§ **What the task requires**: When you reach the line in the data below that contains "Home (25, 291)", please start repeating lines exactly, and stop after the line that contains "Uncategorized (78, 123)", repeating nothing else.

_____

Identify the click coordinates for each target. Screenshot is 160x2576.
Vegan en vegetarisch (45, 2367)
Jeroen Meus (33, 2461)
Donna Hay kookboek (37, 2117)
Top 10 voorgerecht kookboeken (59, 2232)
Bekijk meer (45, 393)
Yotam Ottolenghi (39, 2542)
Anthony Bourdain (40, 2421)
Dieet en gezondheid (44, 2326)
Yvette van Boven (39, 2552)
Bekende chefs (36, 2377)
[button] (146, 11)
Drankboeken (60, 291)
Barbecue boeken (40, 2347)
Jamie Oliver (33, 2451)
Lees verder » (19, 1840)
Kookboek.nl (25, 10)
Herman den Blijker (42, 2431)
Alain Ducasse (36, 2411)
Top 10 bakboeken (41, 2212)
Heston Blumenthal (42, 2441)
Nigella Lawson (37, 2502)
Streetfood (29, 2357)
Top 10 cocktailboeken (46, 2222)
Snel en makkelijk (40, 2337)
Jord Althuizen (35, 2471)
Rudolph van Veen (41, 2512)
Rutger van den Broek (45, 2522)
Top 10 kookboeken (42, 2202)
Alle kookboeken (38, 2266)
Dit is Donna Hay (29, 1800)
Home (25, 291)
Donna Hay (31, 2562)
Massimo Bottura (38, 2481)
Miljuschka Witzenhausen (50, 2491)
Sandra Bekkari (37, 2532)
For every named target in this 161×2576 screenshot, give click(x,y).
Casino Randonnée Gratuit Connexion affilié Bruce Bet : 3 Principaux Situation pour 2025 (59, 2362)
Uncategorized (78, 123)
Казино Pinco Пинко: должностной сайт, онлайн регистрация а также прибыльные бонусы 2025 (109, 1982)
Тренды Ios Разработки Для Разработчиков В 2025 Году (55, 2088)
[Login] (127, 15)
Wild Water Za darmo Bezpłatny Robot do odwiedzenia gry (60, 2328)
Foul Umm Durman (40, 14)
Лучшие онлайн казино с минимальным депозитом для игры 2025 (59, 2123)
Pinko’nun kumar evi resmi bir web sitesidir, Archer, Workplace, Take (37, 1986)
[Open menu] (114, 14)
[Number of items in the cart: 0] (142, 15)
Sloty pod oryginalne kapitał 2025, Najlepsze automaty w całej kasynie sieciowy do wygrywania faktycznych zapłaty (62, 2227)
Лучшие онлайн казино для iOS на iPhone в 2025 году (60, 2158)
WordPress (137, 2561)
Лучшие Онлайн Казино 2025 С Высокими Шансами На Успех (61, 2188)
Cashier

_____

§ **Your response**:
Home (25, 291)
Donna Hay (31, 2562)
Massimo Bottura (38, 2481)
Miljuschka Witzenhausen (50, 2491)
Sandra Bekkari (37, 2532)
For every named target in this 161×2576 screenshot, give click(x,y).
Casino Randonnée Gratuit Connexion affilié Bruce Bet : 3 Principaux Situation pour 2025 (59, 2362)
Uncategorized (78, 123)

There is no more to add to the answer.